◆ THE INPUT ◆
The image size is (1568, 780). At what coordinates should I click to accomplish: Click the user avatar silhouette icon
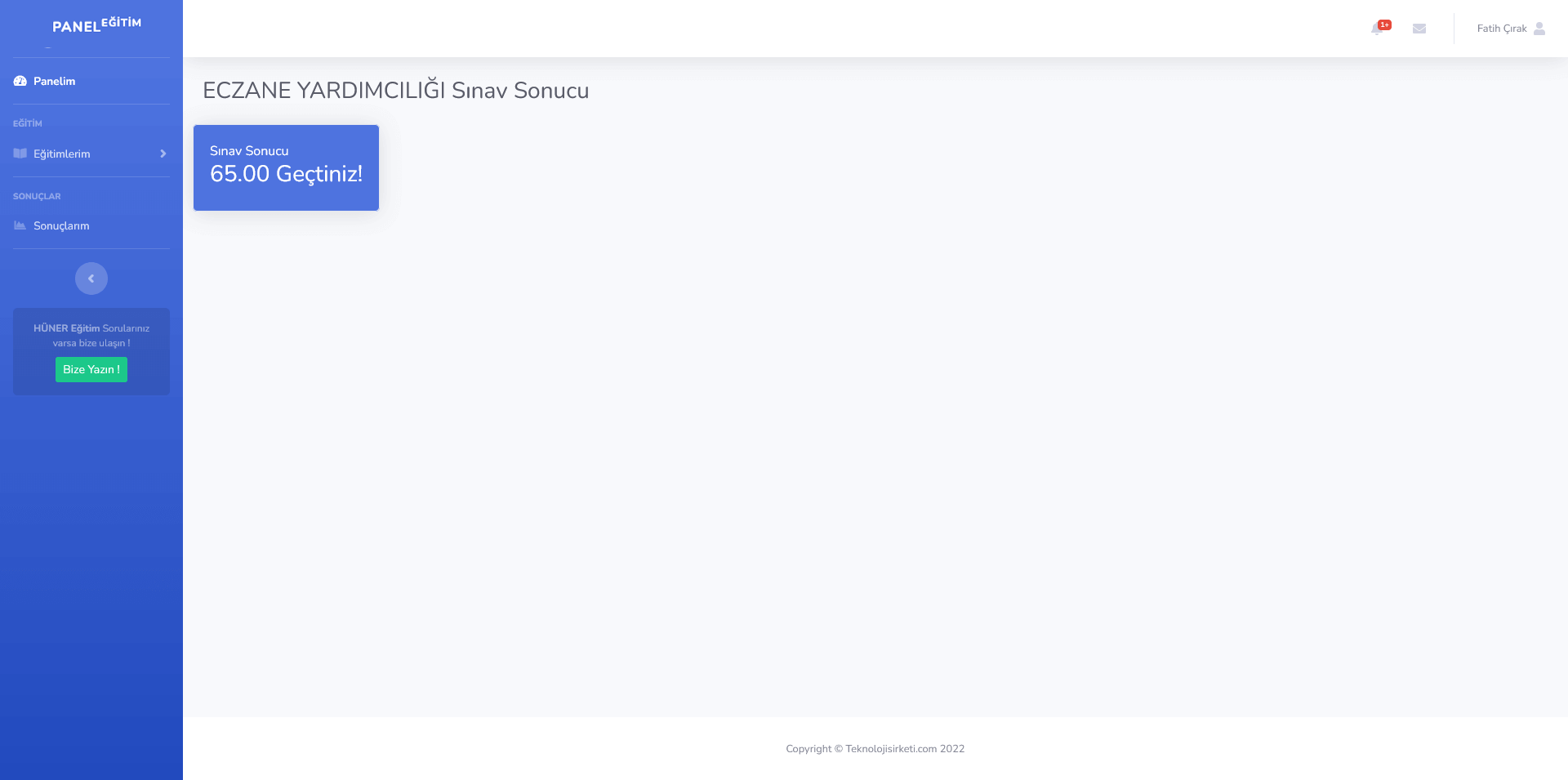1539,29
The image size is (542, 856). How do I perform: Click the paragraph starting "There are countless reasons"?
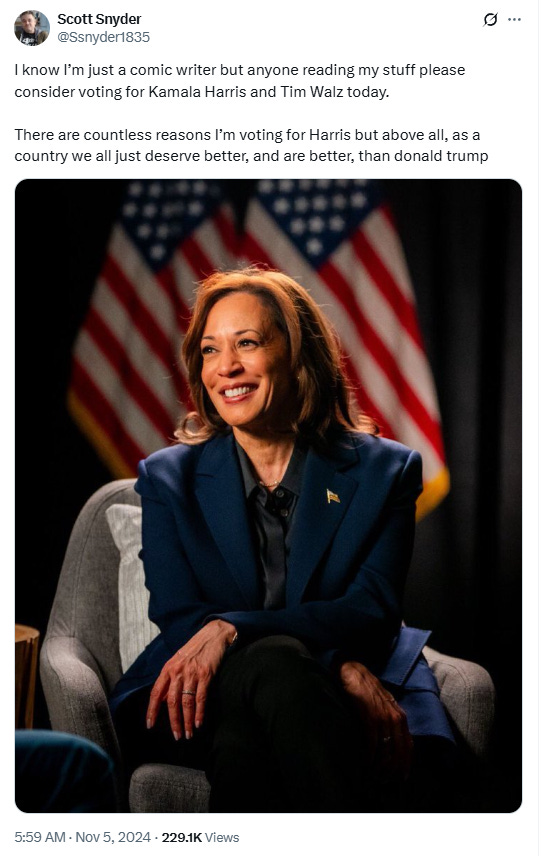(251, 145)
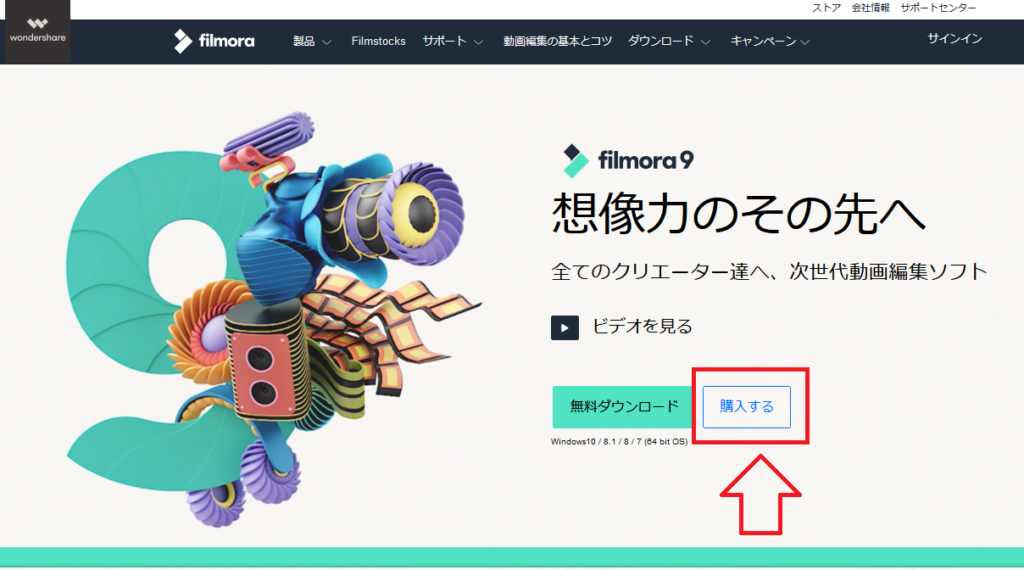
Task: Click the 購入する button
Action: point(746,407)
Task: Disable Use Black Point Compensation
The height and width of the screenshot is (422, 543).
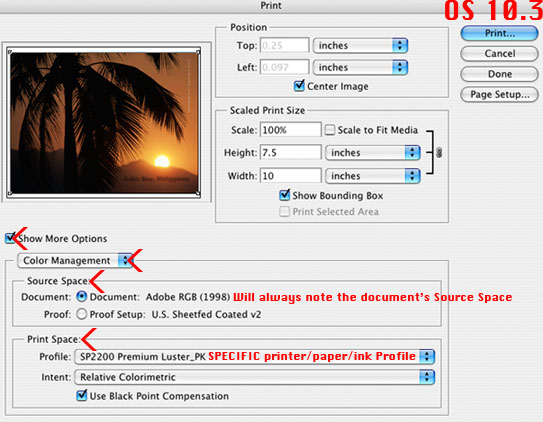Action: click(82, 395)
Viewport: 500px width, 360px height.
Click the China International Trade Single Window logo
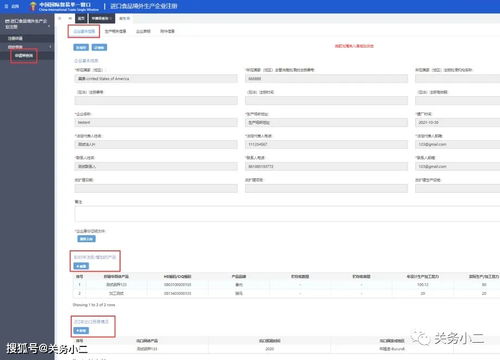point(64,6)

...

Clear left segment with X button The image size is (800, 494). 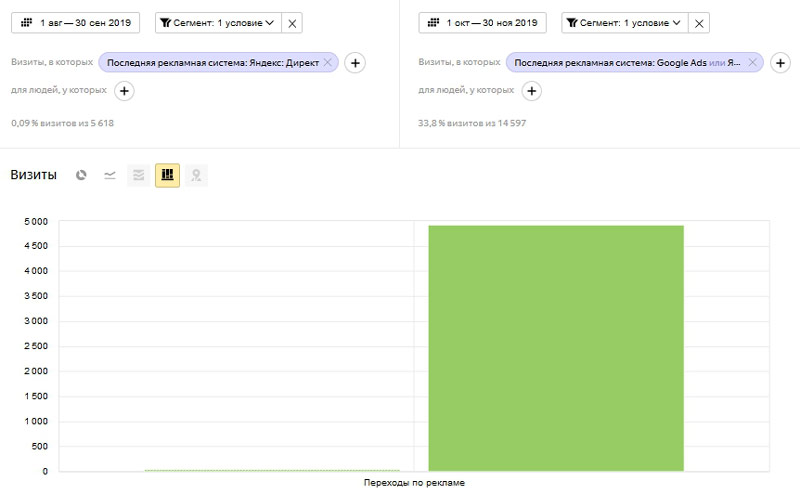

◆ GOAL OF THE EXERCISE ◆
With the pictures omitted, copy exactly the lines of the listing above starting at the line containing "The image size is (542, 856)." and ending at the line containing "Viewport: 500px width, 360px height.", both included.

◆ RESULT FOR THIS EXERCISE ◆
The image size is (542, 856). How do I perform: Click the paragraph starting "There are countless reasons"?
(251, 145)
Task: Click the 購入する button
Action: point(746,407)
Task: Disable Use Black Point Compensation
The height and width of the screenshot is (422, 543).
Action: click(82, 395)
Viewport: 500px width, 360px height.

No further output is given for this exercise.